EXERCISE
Repeat all of the data exactly. Leave nothing out.

RECORD SET
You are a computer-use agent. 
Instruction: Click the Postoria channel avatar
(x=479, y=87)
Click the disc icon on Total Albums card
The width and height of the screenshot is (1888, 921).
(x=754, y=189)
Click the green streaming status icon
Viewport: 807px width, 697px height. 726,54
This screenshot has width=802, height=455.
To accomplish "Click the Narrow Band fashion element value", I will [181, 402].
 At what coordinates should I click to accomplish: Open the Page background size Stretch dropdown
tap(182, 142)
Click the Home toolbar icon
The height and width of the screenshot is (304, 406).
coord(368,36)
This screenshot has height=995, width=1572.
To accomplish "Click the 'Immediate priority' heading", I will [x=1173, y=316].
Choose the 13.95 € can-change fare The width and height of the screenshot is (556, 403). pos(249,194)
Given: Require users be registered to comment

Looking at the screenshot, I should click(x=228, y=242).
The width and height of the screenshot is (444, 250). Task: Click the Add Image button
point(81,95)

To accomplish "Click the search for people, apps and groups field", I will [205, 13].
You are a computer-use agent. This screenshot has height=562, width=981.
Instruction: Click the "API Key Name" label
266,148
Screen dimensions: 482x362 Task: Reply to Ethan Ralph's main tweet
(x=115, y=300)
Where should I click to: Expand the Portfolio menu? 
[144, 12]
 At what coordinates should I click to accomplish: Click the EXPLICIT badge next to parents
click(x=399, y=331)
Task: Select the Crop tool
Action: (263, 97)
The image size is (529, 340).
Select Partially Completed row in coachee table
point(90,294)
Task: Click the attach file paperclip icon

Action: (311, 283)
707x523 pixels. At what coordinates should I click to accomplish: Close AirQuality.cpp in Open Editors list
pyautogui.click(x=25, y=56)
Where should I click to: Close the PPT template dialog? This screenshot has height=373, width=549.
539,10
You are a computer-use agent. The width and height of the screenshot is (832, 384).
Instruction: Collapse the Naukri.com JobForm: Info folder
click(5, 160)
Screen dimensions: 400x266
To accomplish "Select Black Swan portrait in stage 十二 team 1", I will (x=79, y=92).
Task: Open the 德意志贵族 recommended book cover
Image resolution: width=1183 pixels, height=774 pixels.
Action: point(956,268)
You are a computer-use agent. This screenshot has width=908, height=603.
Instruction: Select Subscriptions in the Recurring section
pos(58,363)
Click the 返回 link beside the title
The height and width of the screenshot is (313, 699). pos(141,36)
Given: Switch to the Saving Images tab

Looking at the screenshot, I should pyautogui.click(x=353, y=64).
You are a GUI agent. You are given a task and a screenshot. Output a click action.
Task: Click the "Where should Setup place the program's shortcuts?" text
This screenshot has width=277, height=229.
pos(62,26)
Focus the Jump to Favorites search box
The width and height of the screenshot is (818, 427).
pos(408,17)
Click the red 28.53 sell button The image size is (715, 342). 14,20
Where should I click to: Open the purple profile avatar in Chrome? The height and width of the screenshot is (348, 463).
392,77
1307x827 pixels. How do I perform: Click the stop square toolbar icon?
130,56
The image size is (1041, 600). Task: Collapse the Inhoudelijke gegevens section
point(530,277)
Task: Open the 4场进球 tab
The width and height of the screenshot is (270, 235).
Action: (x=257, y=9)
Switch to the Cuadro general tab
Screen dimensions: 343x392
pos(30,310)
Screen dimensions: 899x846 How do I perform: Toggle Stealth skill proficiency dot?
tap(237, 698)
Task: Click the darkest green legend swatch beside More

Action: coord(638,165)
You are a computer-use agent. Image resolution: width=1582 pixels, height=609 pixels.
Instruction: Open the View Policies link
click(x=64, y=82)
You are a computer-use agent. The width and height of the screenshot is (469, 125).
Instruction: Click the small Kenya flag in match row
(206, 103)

RESPONSE
You are a computer-use agent. 
Instruction: Click the Postoria channel avatar
(x=479, y=87)
Click the disc icon on Total Albums card
The width and height of the screenshot is (1888, 921).
(x=754, y=189)
Click the green streaming status icon
Viewport: 807px width, 697px height. 726,54
This screenshot has width=802, height=455.
To accomplish "Click the Narrow Band fashion element value", I will [181, 402].
 At what coordinates should I click to accomplish: Open the Page background size Stretch dropdown
tap(182, 142)
Click the Home toolbar icon
The height and width of the screenshot is (304, 406).
coord(368,36)
This screenshot has height=995, width=1572.
To accomplish "Click the 'Immediate priority' heading", I will [x=1173, y=316].
Choose the 13.95 € can-change fare The width and height of the screenshot is (556, 403). pos(249,194)
Given: Require users be registered to comment

Looking at the screenshot, I should click(x=228, y=242).
The width and height of the screenshot is (444, 250). Task: Click the Add Image button
point(81,95)

To accomplish "Click the search for people, apps and groups field", I will [205, 13].
You are a computer-use agent. This screenshot has height=562, width=981.
Instruction: Click the "API Key Name" label
266,148
Screen dimensions: 482x362 Task: Reply to Ethan Ralph's main tweet
(x=115, y=300)
Where should I click to: Expand the Portfolio menu? 
[144, 12]
 At what coordinates should I click to accomplish: Click the EXPLICIT badge next to parents
click(x=399, y=331)
Task: Select the Crop tool
Action: (263, 97)
The image size is (529, 340).
Select Partially Completed row in coachee table
point(90,294)
Task: Click the attach file paperclip icon

Action: (311, 283)
707x523 pixels. At what coordinates should I click to accomplish: Close AirQuality.cpp in Open Editors list
pyautogui.click(x=25, y=56)
Where should I click to: Close the PPT template dialog? This screenshot has height=373, width=549.
539,10
You are a computer-use agent. The width and height of the screenshot is (832, 384).
Instruction: Collapse the Naukri.com JobForm: Info folder
click(5, 160)
Screen dimensions: 400x266
To accomplish "Select Black Swan portrait in stage 十二 team 1", I will (x=79, y=92).
Task: Open the 德意志贵族 recommended book cover
Image resolution: width=1183 pixels, height=774 pixels.
Action: point(956,268)
You are a computer-use agent. This screenshot has width=908, height=603.
Instruction: Select Subscriptions in the Recurring section
pos(58,363)
Click the 返回 link beside the title
The height and width of the screenshot is (313, 699). pos(141,36)
Given: Switch to the Saving Images tab

Looking at the screenshot, I should pyautogui.click(x=353, y=64).
You are a GUI agent. You are given a task and a screenshot. Output a click action.
Task: Click the "Where should Setup place the program's shortcuts?" text
This screenshot has width=277, height=229.
pos(62,26)
Focus the Jump to Favorites search box
The width and height of the screenshot is (818, 427).
pos(408,17)
Click the red 28.53 sell button The image size is (715, 342). 14,20
Where should I click to: Open the purple profile avatar in Chrome? The height and width of the screenshot is (348, 463).
392,77
1307x827 pixels. How do I perform: Click the stop square toolbar icon?
130,56
The image size is (1041, 600). Task: Collapse the Inhoudelijke gegevens section
point(530,277)
Task: Open the 4场进球 tab
The width and height of the screenshot is (270, 235).
Action: (x=257, y=9)
Switch to the Cuadro general tab
Screen dimensions: 343x392
pos(30,310)
Screen dimensions: 899x846 How do I perform: Toggle Stealth skill proficiency dot?
tap(237, 698)
Task: Click the darkest green legend swatch beside More

Action: coord(638,165)
You are a computer-use agent. Image resolution: width=1582 pixels, height=609 pixels.
Instruction: Open the View Policies link
click(x=64, y=82)
You are a computer-use agent. The width and height of the screenshot is (469, 125).
Instruction: Click the small Kenya flag in match row
(206, 103)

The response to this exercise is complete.